Oggi, 30 giugno, c’è una commemorazione importante da fare, come sanno molti sardi.
La battaglia di Sanluri? Be’, sì, anche a me verrebbe in mente quella. Oggi cade il 601esimo anniversario di quella drammatica giornata bellica.
Ma no, la risposta evidentemente non è questa. Infatti in consiglio regionale (quella che pomposamente viene definita la massima assemblea rappresentativa del popolo sardo) c’è stata sì una commemorazione, ma non ha avuto a che fare con eventi storici più o meno distanti e significativi. In consiglio regionale oggi si è commemorata la figura del noto politico e gran maestro massone Armando Corona, detto Armandino.
Si dirà: essendoci coincidenza di date, si è data la precedenza alla più importante (!?).
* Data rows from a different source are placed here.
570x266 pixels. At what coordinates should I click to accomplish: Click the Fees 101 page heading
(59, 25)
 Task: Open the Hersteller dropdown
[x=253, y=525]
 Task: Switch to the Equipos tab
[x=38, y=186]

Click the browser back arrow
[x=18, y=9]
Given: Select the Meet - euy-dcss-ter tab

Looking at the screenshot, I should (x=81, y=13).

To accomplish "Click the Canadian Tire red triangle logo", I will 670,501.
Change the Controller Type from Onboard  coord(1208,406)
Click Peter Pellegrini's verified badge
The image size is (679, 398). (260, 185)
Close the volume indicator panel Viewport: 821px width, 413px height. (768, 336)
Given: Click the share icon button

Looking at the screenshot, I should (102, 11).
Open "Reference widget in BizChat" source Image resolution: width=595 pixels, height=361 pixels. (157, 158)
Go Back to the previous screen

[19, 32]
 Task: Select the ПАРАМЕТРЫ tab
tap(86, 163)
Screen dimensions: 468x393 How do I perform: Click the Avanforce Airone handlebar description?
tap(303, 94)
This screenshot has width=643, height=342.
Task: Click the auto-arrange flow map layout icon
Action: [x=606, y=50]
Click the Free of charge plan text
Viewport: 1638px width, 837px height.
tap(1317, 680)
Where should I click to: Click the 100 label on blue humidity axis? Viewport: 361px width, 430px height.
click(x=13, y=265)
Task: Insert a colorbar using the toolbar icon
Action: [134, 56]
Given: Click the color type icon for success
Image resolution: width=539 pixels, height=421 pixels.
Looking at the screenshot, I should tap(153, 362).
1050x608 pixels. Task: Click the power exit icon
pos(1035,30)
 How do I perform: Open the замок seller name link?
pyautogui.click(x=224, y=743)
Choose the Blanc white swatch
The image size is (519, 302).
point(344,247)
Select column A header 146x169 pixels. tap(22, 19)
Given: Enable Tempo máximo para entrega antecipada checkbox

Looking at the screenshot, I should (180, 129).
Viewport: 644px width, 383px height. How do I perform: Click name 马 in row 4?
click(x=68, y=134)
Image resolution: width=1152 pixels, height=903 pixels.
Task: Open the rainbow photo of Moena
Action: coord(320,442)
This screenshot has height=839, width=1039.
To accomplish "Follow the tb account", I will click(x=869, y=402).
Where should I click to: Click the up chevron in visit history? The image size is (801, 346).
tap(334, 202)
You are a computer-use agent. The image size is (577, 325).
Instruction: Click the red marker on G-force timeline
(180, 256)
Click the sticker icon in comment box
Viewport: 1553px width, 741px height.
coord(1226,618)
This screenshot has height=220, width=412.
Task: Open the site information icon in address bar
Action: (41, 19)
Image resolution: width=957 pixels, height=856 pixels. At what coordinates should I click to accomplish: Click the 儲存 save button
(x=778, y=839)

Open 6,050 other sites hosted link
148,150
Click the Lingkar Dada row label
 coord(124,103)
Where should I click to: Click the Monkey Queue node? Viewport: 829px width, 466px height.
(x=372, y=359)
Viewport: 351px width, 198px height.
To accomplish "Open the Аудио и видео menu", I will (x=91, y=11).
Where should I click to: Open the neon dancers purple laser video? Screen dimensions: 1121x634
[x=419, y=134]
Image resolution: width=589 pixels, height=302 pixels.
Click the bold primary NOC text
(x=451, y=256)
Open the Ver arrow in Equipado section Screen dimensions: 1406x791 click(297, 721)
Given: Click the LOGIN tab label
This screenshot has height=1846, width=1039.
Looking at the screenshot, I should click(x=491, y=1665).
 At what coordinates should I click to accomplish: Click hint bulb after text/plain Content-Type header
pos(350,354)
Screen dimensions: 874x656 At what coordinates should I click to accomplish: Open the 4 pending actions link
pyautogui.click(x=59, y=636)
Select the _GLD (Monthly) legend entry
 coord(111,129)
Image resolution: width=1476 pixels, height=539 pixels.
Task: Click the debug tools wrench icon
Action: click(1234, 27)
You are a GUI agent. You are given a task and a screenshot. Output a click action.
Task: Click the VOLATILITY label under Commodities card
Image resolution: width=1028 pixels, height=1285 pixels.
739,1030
Certo, come no! Il ragionamento non regge manco per un secondo, dato che il gran maestro è morto in aprile, come attestano le sue biografie. Sarà allora la sua data di nascita? Boh, non lo so. E sinceramente non me ne importa un fico secco.
Diciamocelo chiaro: questa cosa è ridicola e anche abbastanza offensiva. È come se la classe dominante sarda (non per niente discendente in qualche modo dai conquistatori catalani) scegliesse deliberatamente di celebrare se stessa, usando a proprio piacimento le istituzioni che dovrebbero essere pubbliche e democratiche, ossia di tutti i cittadini. Un segnale esplicito di distanza di casta. Un po’ come se ci avessero detto: avete finito il pane? mangiatevi le brioches!
D’altra parte i legami della classe affaristica attualmente al potere con Corona e i suoi interessi non solo sono abbastanza notori, ma sono confermati chiaramente dalla presenza nella giunta regionale della stessa figlia del gran massone, in qualità di assessore agli Affari Generali. Anche lei portatrice di vasti interessi in ambito edilizio. Materia a cui la giunta regionale non mostra di essere del tutto aliena e tanto meno ostile.
Ma queste sono illazioni e malignità di uno che prova gusto a pensare male. Le pratiche di cooptazione nella casta dominante in Sardegna rispondono, come si sa, a meri meccanismi meritocratici, del tutto trasparenti e rispondenti agli interessi generali dei sardi. Come metterlo in dubbio?
E così, dimentichi della nostra storia, procediamo spensieratamente verso il baratro. Prossima fermata, svendita agli amici degli amici dei beni demaniali (grazie alla provvidenziale prima tranche del federalismo in salsa leghista). Segnatevela in agenda, questa, che ne riparleremo.